The Criminal Division thus returned to its case law on the subject (Cass. crim. 5 September 2006 n° 05-85895)In its ruling, the Court considered inadmissible the CCE’s decision to initiate, unanimously by the full members present, criminal proceedings for obstruction, on the grounds that the issue was not on the agenda of the committee meeting and had no necessary connection with the subjects on the agenda and to be discussed.

It should be noted that the new position of the Criminal Chamber, which one may legitimately assume would not have been the same if the amendment had not been accepted unanimously but by a simple majority of the members, tends to be in line with that of the Council of State, according to which failure to comply with the time limit for communicating the agenda only renders the deliberation irregular if it prevented the Council of State from taking a decision in full awareness.

Although this decision was handed down in relation to a CCE, it is undoubtedly transposable to the Central Social and Economic Committee (CSEC), as Article L. 2316-17 of the Labour Code, relating to the agenda of the CSEC, is identical to the one formerly applicable to the CCE.

 

  • A contra legem decision?

The position of the Criminal Chamber nevertheless raises questions: what about the legal principle of joint preparation of the agenda by the secretary and the president?

The Criminal Chamber totally excludes the role of the Chairman of the committee in its reasoning, who can therefore be imposed at the drop of a hat – without any means of defence – the modification of the agenda of the meeting that he presides over (!)

It should be remembered that Article L. 2316-17 of the Labour Code (formerly L. 2327-14, now repealed) provides that the agenda of the CSEC is “decided by the President and the Secretary”.The Court of Cassation has recalled on numerous occasions the principle of joint preparation and double signature of the agenda (Cass. crim. 15 May 2007 n° 06-84318; Cass. soc. 12 July 2010 n° 08-40821).

The parallelism of forms would therefore logically require that the modification of the agenda can only take place with the agreement of the two signatories…and therefore of the employer.

However, for the Criminal Chamber, this is not the case, as the employer is thus denied any power with regard to the decision to unilaterally modify the agenda, which can therefore be imposed on him – at the last moment – by the unanimous vote of the members present.

Obviously, one can only regret such a decision, which, although it certainly aims to simplify the operating rules of the body, nevertheless creates a clear imbalance between its protagonists, to the detriment of the employer… once again.

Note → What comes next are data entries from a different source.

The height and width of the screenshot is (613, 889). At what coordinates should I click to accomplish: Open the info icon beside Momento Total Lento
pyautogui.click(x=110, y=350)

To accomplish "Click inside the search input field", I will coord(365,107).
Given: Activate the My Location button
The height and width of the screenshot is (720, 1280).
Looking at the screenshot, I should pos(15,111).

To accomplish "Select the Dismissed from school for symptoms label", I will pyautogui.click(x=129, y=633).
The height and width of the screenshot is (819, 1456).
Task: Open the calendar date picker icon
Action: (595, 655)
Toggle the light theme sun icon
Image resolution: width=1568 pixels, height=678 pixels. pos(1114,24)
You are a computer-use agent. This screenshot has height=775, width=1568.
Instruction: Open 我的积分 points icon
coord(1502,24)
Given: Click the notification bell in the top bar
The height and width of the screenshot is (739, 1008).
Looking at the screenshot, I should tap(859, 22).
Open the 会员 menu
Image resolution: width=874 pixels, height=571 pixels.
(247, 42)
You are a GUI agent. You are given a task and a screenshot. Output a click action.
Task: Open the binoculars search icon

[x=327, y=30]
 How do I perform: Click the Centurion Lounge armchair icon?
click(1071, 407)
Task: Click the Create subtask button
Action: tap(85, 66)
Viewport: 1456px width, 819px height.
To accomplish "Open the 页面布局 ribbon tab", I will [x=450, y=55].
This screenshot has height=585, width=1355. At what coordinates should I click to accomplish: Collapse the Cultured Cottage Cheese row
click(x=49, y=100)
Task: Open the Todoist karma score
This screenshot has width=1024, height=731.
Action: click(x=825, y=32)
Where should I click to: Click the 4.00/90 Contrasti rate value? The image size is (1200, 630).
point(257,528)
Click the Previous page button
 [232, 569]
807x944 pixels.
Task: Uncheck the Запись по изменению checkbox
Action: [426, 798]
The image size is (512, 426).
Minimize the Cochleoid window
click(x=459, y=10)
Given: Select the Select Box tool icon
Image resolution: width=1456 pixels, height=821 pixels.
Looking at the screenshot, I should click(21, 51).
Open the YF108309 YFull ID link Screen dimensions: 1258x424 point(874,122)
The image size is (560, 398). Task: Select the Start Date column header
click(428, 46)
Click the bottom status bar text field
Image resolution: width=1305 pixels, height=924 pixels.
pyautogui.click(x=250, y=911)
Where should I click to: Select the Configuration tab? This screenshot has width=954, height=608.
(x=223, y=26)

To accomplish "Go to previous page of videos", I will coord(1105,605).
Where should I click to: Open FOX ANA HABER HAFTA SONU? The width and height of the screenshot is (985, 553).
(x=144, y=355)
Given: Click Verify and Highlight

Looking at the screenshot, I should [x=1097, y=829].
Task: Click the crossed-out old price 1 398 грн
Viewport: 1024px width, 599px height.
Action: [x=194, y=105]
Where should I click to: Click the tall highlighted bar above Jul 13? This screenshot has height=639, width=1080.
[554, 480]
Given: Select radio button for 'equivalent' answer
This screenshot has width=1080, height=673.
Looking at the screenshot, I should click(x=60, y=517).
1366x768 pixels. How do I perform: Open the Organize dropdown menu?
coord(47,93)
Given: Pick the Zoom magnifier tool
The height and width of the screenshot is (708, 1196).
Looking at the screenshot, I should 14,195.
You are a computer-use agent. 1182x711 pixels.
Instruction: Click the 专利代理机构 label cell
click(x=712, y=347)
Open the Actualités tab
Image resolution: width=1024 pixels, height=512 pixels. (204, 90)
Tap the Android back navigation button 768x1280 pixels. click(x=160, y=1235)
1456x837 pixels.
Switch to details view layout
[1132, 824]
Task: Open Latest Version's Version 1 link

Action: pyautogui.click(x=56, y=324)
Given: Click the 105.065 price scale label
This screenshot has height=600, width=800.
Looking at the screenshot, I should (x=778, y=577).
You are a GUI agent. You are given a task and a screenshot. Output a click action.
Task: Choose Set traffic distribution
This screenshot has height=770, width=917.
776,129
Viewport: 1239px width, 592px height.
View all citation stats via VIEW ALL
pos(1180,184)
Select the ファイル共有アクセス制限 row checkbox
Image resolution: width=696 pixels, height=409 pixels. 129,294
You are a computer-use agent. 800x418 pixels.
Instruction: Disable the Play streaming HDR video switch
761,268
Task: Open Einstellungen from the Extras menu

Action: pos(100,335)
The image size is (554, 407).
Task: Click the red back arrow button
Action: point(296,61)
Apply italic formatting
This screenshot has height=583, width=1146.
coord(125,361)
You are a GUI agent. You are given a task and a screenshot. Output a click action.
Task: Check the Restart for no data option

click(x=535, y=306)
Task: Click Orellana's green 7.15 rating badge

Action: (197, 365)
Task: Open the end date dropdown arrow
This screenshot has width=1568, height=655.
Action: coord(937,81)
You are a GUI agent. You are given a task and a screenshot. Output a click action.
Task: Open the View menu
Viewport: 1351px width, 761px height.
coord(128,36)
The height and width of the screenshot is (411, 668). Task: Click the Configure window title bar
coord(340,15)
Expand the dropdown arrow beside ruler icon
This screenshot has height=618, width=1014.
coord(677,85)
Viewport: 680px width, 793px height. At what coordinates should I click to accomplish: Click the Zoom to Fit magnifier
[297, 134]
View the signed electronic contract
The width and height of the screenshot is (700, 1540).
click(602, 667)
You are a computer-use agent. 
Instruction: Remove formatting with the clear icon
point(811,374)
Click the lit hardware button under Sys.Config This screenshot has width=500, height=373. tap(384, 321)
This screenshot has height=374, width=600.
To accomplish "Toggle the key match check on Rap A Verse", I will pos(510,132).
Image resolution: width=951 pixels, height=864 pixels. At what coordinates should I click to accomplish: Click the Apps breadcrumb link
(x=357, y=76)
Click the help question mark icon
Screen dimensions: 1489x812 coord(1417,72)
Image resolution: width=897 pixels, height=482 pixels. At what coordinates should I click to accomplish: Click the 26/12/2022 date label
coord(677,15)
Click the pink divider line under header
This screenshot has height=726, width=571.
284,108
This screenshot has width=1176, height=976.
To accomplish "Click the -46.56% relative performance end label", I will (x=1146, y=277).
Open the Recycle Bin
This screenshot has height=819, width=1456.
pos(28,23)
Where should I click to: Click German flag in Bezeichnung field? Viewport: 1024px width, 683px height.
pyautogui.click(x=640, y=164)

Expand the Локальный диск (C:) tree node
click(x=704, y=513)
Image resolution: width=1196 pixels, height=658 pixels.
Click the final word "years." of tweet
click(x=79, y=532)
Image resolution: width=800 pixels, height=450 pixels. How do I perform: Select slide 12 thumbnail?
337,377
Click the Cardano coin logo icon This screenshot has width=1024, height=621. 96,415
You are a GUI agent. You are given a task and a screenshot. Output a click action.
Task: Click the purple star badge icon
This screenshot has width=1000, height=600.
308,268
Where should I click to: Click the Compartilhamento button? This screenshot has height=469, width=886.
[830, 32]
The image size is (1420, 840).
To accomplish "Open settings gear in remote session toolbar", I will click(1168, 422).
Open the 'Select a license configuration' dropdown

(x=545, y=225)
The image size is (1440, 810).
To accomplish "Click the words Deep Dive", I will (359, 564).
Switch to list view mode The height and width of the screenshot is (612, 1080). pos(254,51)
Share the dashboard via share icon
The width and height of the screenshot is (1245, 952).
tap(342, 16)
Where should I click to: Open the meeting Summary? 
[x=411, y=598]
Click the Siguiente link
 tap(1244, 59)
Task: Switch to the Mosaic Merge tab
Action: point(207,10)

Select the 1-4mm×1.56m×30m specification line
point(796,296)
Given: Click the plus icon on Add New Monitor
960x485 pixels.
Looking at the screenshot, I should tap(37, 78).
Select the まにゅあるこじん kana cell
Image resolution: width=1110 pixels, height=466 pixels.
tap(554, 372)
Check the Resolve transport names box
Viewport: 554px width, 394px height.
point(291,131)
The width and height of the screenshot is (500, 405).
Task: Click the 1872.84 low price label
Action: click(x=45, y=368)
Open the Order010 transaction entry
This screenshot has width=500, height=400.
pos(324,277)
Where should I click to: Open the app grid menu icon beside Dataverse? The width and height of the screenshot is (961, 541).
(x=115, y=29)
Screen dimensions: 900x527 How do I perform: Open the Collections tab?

It is also to be feared, even if this remains to be confirmed, that this position – limited in this case to the meetings of the CCE/CSEC, which are less numerous in practice – will be extended to the company’s social and economic committee (CSE) and to the social and economic committee of the company’s establishment, since the reasoning followed by the Criminal Chamber can perfectly well be transposed to these bodies.

It remains to be seen whether the Social Chamber will rule on such a matter, and to hope that it will maintain its current case law, according to which the committee may only deliberate on matters included on the agenda or related to them (Cass. soc. 27 May 2021 No 19-24.344).